**Task requirements:**
Would you set down every line of the data below exactly as it reads?

**Materials provided:**
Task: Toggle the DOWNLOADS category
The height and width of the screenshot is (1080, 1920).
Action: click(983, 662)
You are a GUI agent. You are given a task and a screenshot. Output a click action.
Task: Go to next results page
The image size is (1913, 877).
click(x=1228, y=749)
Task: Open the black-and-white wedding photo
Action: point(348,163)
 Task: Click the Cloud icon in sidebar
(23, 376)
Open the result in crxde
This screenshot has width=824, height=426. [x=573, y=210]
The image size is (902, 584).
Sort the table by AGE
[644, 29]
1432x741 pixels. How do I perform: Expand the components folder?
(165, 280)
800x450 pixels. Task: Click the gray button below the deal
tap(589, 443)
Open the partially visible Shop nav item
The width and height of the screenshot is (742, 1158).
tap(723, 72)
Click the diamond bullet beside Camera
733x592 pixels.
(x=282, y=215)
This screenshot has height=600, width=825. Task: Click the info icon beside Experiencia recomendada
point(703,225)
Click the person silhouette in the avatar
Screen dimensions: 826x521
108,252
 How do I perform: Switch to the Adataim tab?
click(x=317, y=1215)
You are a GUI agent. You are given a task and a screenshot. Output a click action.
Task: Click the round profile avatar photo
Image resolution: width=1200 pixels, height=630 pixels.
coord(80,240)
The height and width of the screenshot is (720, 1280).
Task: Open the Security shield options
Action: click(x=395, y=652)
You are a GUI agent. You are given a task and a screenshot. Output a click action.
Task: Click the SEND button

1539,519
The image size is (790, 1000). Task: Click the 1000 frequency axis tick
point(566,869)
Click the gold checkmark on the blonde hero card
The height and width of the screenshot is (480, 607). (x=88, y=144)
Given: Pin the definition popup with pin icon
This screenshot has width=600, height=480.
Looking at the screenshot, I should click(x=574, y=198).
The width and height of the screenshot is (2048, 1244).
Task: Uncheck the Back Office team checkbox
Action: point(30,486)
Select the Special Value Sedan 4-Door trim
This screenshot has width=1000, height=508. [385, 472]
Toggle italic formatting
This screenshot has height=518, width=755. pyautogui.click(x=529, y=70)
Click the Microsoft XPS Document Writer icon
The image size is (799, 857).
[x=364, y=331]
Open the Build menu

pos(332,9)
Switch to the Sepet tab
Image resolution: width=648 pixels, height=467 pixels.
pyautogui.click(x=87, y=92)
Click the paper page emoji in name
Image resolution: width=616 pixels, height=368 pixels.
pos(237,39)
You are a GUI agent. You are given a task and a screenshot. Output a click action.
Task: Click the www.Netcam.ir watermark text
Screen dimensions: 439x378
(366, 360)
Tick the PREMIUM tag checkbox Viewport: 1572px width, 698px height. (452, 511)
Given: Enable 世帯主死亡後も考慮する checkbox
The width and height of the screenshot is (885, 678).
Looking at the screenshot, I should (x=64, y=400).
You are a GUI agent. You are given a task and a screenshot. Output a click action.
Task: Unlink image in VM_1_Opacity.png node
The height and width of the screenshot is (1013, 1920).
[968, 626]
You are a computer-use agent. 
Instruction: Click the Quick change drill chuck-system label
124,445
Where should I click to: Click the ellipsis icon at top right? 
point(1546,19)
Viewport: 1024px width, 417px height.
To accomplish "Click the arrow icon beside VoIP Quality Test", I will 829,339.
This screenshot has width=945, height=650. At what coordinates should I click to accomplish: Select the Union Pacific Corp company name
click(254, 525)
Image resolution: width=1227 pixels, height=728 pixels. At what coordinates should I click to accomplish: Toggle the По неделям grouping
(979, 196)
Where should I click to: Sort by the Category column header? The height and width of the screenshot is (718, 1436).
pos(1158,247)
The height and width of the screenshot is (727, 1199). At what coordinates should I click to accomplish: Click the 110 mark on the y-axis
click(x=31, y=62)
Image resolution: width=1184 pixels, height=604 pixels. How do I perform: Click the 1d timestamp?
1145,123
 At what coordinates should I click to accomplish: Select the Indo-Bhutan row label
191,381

**Answer area:**
Task: Toggle the DOWNLOADS category
The height and width of the screenshot is (1080, 1920).
Action: click(983, 662)
You are a GUI agent. You are given a task and a screenshot. Output a click action.
Task: Go to next results page
The image size is (1913, 877).
click(x=1228, y=749)
Task: Open the black-and-white wedding photo
Action: point(348,163)
 Task: Click the Cloud icon in sidebar
(23, 376)
Open the result in crxde
This screenshot has width=824, height=426. [x=573, y=210]
The image size is (902, 584).
Sort the table by AGE
[644, 29]
1432x741 pixels. How do I perform: Expand the components folder?
(165, 280)
800x450 pixels. Task: Click the gray button below the deal
tap(589, 443)
Open the partially visible Shop nav item
The width and height of the screenshot is (742, 1158).
tap(723, 72)
Click the diamond bullet beside Camera
733x592 pixels.
(x=282, y=215)
This screenshot has height=600, width=825. Task: Click the info icon beside Experiencia recomendada
point(703,225)
Click the person silhouette in the avatar
Screen dimensions: 826x521
108,252
 How do I perform: Switch to the Adataim tab?
click(x=317, y=1215)
You are a GUI agent. You are given a task and a screenshot. Output a click action.
Task: Click the round profile avatar photo
Image resolution: width=1200 pixels, height=630 pixels.
coord(80,240)
The height and width of the screenshot is (720, 1280).
Task: Open the Security shield options
Action: click(x=395, y=652)
You are a GUI agent. You are given a task and a screenshot. Output a click action.
Task: Click the SEND button

1539,519
The image size is (790, 1000). Task: Click the 1000 frequency axis tick
point(566,869)
Click the gold checkmark on the blonde hero card
The height and width of the screenshot is (480, 607). (x=88, y=144)
Given: Pin the definition popup with pin icon
This screenshot has width=600, height=480.
Looking at the screenshot, I should click(x=574, y=198).
The width and height of the screenshot is (2048, 1244).
Task: Uncheck the Back Office team checkbox
Action: point(30,486)
Select the Special Value Sedan 4-Door trim
This screenshot has width=1000, height=508. [385, 472]
Toggle italic formatting
This screenshot has height=518, width=755. pyautogui.click(x=529, y=70)
Click the Microsoft XPS Document Writer icon
The image size is (799, 857).
[x=364, y=331]
Open the Build menu

pos(332,9)
Switch to the Sepet tab
Image resolution: width=648 pixels, height=467 pixels.
pyautogui.click(x=87, y=92)
Click the paper page emoji in name
Image resolution: width=616 pixels, height=368 pixels.
pos(237,39)
You are a GUI agent. You are given a task and a screenshot. Output a click action.
Task: Click the www.Netcam.ir watermark text
Screen dimensions: 439x378
(366, 360)
Tick the PREMIUM tag checkbox Viewport: 1572px width, 698px height. (452, 511)
Given: Enable 世帯主死亡後も考慮する checkbox
The width and height of the screenshot is (885, 678).
Looking at the screenshot, I should (x=64, y=400).
You are a GUI agent. You are given a task and a screenshot. Output a click action.
Task: Unlink image in VM_1_Opacity.png node
The height and width of the screenshot is (1013, 1920).
[968, 626]
You are a computer-use agent. 
Instruction: Click the Quick change drill chuck-system label
124,445
Where should I click to: Click the ellipsis icon at top right? 
point(1546,19)
Viewport: 1024px width, 417px height.
To accomplish "Click the arrow icon beside VoIP Quality Test", I will 829,339.
This screenshot has width=945, height=650. At what coordinates should I click to accomplish: Select the Union Pacific Corp company name
click(254, 525)
Image resolution: width=1227 pixels, height=728 pixels. At what coordinates should I click to accomplish: Toggle the По неделям grouping
(979, 196)
Where should I click to: Sort by the Category column header? The height and width of the screenshot is (718, 1436).
pos(1158,247)
The height and width of the screenshot is (727, 1199). At what coordinates should I click to accomplish: Click the 110 mark on the y-axis
click(x=31, y=62)
Image resolution: width=1184 pixels, height=604 pixels. How do I perform: Click the 1d timestamp?
1145,123
 At what coordinates should I click to accomplish: Select the Indo-Bhutan row label
191,381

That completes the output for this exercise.